I like writing prompts, timed prompts; they drive me to write fast, to keep the pen moving, to not fret over whatever it is I’m writing about. Prompts force me to let it all out, to express what I otherwise would second-guess expressing. One of my favorite prompts Elizabeth offered us came from a Mary Oliver poem, “The Summer Day.” In the poem she says, “I don’t know exactly what a prayer is.” The prompt: “What is a prayer?”
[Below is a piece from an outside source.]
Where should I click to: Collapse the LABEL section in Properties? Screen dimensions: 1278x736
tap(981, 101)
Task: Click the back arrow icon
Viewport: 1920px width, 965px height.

Maybe I wasn’t paying close enough attention to what Elizabeth asked us to respond to, because I heard her say this: “What does it mean to pray.” But, hey, that’s the beauty of prompts; they leave room for choice. So here’s what I wrote:

To be still and quiet is to pray. To walk barefoot in the grass, and feel each blade between the toes. To close your eyes against the day’s glare and turn inside yourself and breath out any knots and tangles. To breath in the memory of being carefree, of doing water angels and skipping stones on a midnight lake. To pray is to sing, to write, to call forward that which makes you still, still enough to listen to the sounds you cannot hear. It’s to hold close to you the heartbeat of what matters most to you. To pray is to remember that you are not alone, and that candy breezes have the capacity to carry you closer and closer toward the inside of you, deep into the uterine center of you. To pray is to imagine, to feel, to hold a butterfly in the palm of our hand.

I’d love to hear from others what it means to you to pray. (or if you’re good at paying attention, “What is a prayer?”) What other mind-limbering prompts do you have to share?